Julia la abuela ladrona


La historia de Julia comienza así:

Se les acerca lentamente a las trabajadoras domésticas de otras casas y con su cara de tristeza les cuenta sus tragedias.

Les dice que el salario que gana en donde trabaja no le alcanza, que tiene que mantener a sus hijas y nietos.

Las trata de “mijas” y les habla calladito.

Cualquiera se conmueve al verla tan sencilla y humilde. 




Vestida con una falda larga hasta el tobillo y con sus zapatos bien lustrados, nadie duda de ella.

Con sus casi 70 años, su menuda estatura de 1 metro 40 centímetros y su pelo negro entrecano, la abuela solo busca que la contraten en una casa por día y luego delinque.

iPods, iPads, Go Pro, computadora portátil, cámaras con sus cargadores y audífonos incluidos, todo se lo roba.

Las joyas también son su debilidad. Y busca las casas principalmente de zona 14, 15, Carretera a El Salvador. Tiene más de un año de estar robando.

Llega con un maletín al trabajo para que no sospechen y lo deja al salir.  Se ignora la forma en la que saca los equipos.

Ella dice llamarse Julia. Y cuando la contratan y le piden su DPI cuenta que lo perdió y que olvidó en casa los antecedentes penales.

Pero, en realidad jamás carga documentos porque no llega a trabajar sino a robar donde la reciben.
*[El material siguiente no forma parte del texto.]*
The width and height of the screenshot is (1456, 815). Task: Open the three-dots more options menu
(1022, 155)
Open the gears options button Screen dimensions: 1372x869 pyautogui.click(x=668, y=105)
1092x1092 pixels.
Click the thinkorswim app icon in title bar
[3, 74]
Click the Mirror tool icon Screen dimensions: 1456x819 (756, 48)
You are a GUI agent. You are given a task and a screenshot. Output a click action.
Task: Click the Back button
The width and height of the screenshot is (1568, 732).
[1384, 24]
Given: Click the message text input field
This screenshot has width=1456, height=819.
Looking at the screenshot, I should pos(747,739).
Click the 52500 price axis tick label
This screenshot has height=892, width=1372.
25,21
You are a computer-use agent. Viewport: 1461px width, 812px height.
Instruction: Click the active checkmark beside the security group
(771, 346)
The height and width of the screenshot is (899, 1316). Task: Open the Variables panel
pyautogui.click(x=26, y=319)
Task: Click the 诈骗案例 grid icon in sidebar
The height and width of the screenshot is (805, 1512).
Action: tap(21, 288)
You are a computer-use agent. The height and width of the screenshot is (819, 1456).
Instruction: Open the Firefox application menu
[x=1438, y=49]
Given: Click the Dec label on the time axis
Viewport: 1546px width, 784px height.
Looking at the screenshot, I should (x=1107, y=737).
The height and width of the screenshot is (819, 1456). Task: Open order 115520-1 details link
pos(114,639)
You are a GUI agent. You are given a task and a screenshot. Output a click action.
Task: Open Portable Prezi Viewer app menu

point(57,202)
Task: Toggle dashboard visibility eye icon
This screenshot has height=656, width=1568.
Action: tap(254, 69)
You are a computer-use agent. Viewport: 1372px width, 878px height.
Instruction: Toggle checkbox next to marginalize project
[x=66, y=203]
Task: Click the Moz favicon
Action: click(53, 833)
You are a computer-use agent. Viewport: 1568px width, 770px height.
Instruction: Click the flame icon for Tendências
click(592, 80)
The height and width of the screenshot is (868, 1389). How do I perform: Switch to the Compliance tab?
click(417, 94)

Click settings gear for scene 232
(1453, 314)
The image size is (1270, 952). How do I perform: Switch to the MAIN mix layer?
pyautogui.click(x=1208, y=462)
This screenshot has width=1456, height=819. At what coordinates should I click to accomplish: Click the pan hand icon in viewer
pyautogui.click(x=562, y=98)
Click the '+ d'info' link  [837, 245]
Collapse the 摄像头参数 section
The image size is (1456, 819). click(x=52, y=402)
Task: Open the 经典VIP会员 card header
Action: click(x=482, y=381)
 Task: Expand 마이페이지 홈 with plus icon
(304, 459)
Nadie duda que una mujer de edad avanzada pueda atreverse a agarrar lo que no le pertenece. Ahora su foto, características y su supuesto nombre figura en el listado de las denuncias del Ministerio Público.

Así que si necesitas contratar una trabajadora doméstica y llega cualquier Julia con su mirada triste a pedirte empleo, mejor previene un delito en tu vivienda. Además, no la recibas si no presenta sus documentos y no ha sido investigada anticipadamente.